Противник на выходе из атаки не стал подбирать тонущих, англичанам тоже было сейчас не до них…

Гурин принял радиограмму от комдива-1.

– Пчелин, – приказал рулевому, – разворачивай на…

И тут сигнальный старшина Фокеев доложил:

– Пять всплесков! «Сокрушительный» под обстрелом…

Над морем вдруг пронесло – в ряд! – горящие факелы. Это из труб миноносцев отлетали назад багровые сгустки пламени. «Z-24» и «Z-25» шли на полном ходу после атаки на «Тринидад», чтобы теперь поразить караван веерами торпедных залпов. «Сокрушительный» резко отвернул влево, давая залп всем бортом – сразу из четырех стволов. Жахнул по врагу и главный калибр «Гремящего». Со второго же залпа они накрыли противника.

– Попадание… в машину! – разом заголосили сигнальщики.

– Ясно вижу, – ответил Гурин, даже не тронув бинокль.

Эсминец врага запарил машиной, ускользая в заряде липкого снега. Третий корабль противника полыхнул яркой вспышкой огня и тоже побежал прочь, сбивая с надстроек зеленое пламя. «Семерки» не дали немцам прорваться к судам каравана.

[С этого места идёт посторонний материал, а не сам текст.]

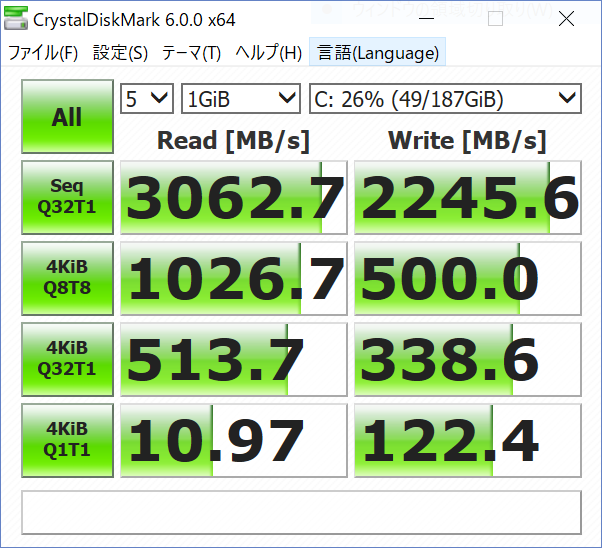Start the 4KiB Q1T1 test

click(x=67, y=440)
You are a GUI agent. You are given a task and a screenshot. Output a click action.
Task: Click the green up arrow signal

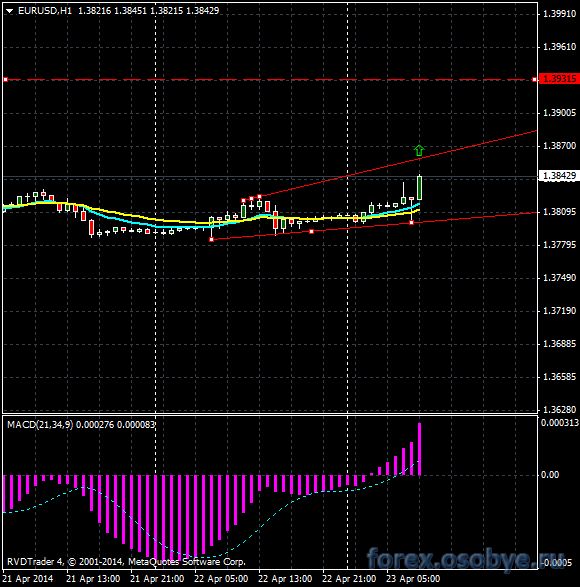coord(419,150)
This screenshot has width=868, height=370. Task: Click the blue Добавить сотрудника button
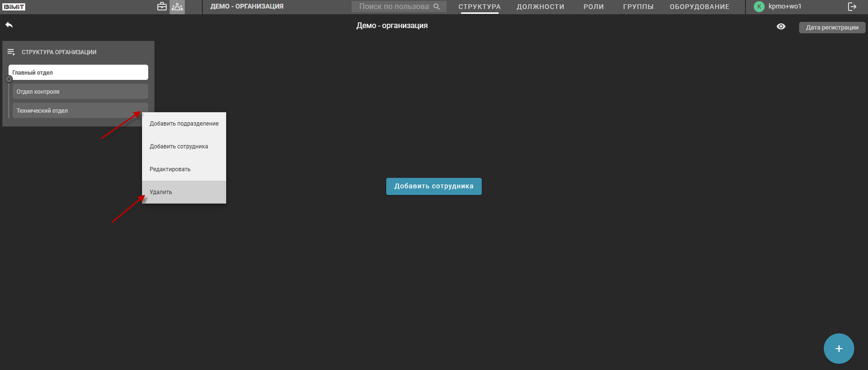433,186
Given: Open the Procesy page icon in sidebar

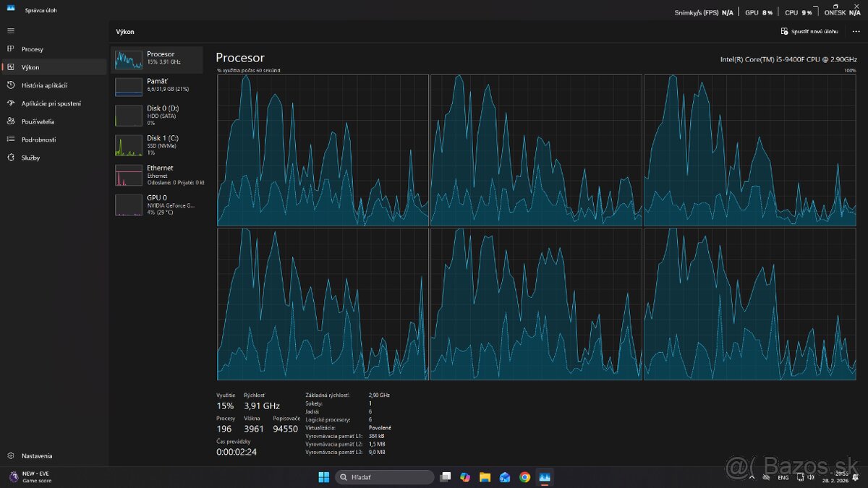Looking at the screenshot, I should coord(11,49).
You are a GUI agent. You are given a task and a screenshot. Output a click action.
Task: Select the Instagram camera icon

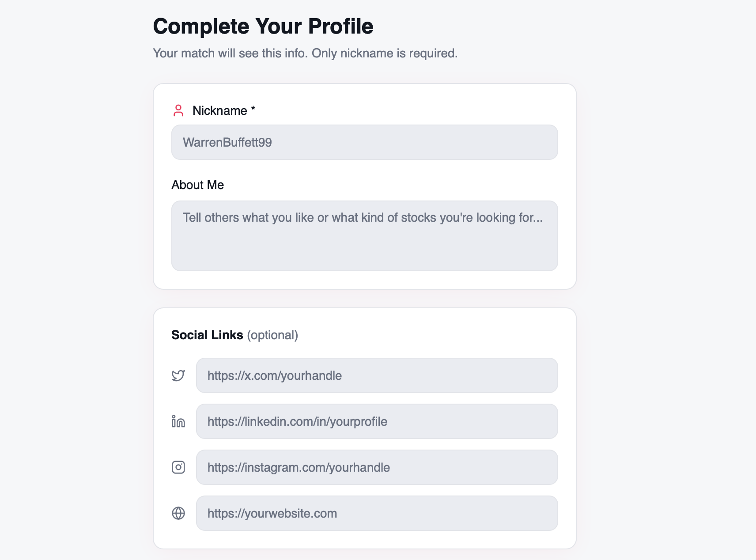(178, 467)
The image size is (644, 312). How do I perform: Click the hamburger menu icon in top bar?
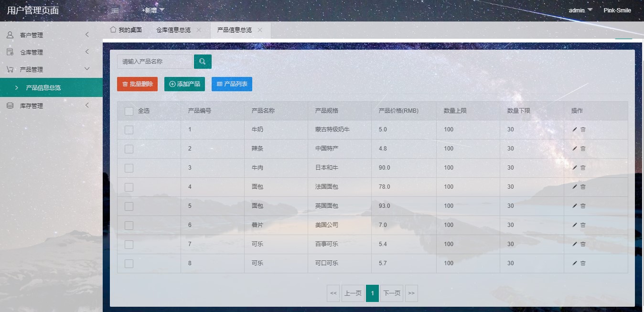(114, 10)
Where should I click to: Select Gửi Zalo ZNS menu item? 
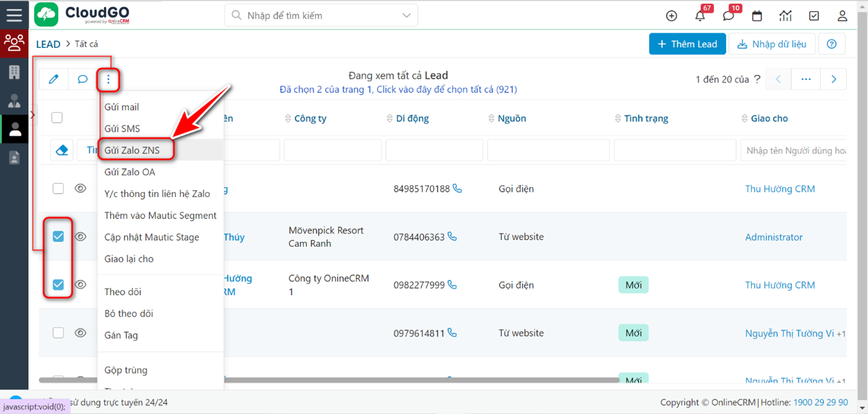click(x=132, y=151)
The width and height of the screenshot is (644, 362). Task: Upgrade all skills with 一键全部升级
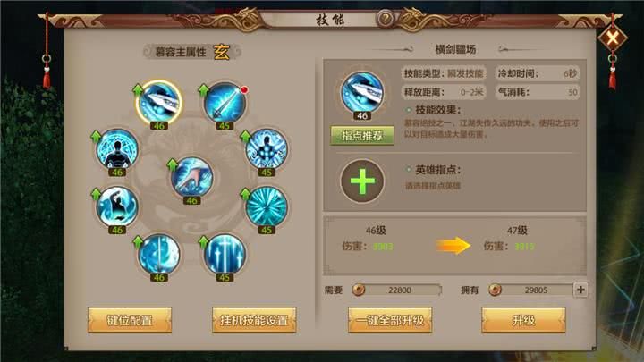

– Ох и врезали! – радовались матросы. – Прямо в примус… аж кастрюлькой накрылись и побежали!

Бой был краток, как удар меча. За эти считанные мгновения, что насыщены ветром и скоростью, противник успел дать по советским эсминцам пять залпов. «Гремящий» и «Сокрушительный» ответили семью залпами. Видимость сократилась до трех кабельтовых – все вокруг серое, вязкое, сырое, промозглое. Вот из этой слякоти вырвался на пересечку нашего курса британский эсминец «Фьюри». Его ухающие, как филины, автоматические «пом-помы» развернулись на «Сокрушительный». К обоюдному счастью, на «Фьюри» быстро обнаружили свою ошибку, а огонь союзников оказался неточным (убитых и раненых у нас не было). Горячка англичан даже понятна: «Тринидад» торпедирован, а на «Эклипсе» противник снес за борт две пушки, покорежив снарядами рубки.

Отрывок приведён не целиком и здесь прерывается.